Incoming fully vaccinated travellers are to be tested on arrival and will have to quarantine at home while awaiting negative test results.

Following a telephone call between Prime Minister Justin Trudeau and the premiers Tuesday night, multiple sources said the federal government was set to announce Wednesday when the travel measures are to take effect.

Ottawa is expected to reinstate travel advisories at level three, basically where the country was until October when it began to lift restrictions on fully vaccinated travellers coming and going.

Canadians, permanent residents, their dependants, refugees, and people who are entering under family reunification permits will still have a right of entry, said a source with knowledge of the measures.

On the federal-provincial first ministers’ call Tuesday night, Trudeau told premiers it is critical to reduce travel for non-essential reasons, but he did not indicate it would be an outright closure of borders, said a provincial source.

Two sources told the Star that Alberta Premier Jason Kenney pushed back at federal authorities, challenging the need for the travel measures if the variant was already in Canada.

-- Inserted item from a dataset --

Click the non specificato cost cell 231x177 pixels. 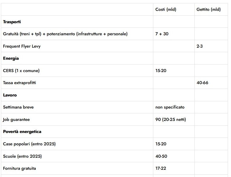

Canada’s chief public health officer Dr. Theresa Tam is said to have explained that the border restrictions will minimize the impact on the short term.

The measures including the ban on foreign nationals were expected to drastically halt the flow of incoming traffic, and buy provinces and territories time to deal with Omicron.

But it appeared after the call that ban was being reconsidered.


Last week, federal Health Minister Jean-Yves Duclos told reporters that despite a decision to test all incoming travellers, airports were only able to handle testing for about two-thirds of arrivals.

The main impact of the two measures that were under consideration would be “to significantly drive down the volume of travellers at the border, both air and land arrivals, because we’re also scoping in the U.S.” said one source, who was not authorized to speak publicly about the pending announcement.

So the latest moves would allow more if not most people to be tested on arrival.

Some public health authorities have already reported community transmission (not linked to known travel cases) of the Omicron variant in Canada.

That includes Ottawa — where Deputy Prime Minister and Finance Minister Chrystia Freeland had to bail on an in-person fiscal update speech to the Commons because staffers had tested positive for COVID.

Canadians expect all governments to use “all levers at their disposal so that we do not face the same situation as the U.K., Denmark or Sweden face,” said one insider.


“If we have less people coming in right now, we can do more testing. If we do more testing, we can do more contact tracing, if we do more contact tracing, we can do more control and limit the propagation of the variant. We can more easily and quickly identify a case, isolate that case and help that person avoid mass community spreading, although we already have community spread.”

“The whole idea is to protect our health-care system, because as opposed to March 2020, we don’t have the reserve of human resources. Hospitals are short-staffed across the country. Nurses are burnt out.”

A provincial source told the Star that Trudeau acknowledged the difficulty they all face, and recognized that with people fully vaccinated, “we don’t want to reduce Christmas gatherings for reasons of people’s mental health.”

The prime minister did not spell out to the premiers what the border closures might look like.

Nor was it clear how the federal government can further ramp up border testing and quarantine measures, with at least one province, Quebec, telling Trudeau they do not have the personnel to send to border points of entry to increase testing.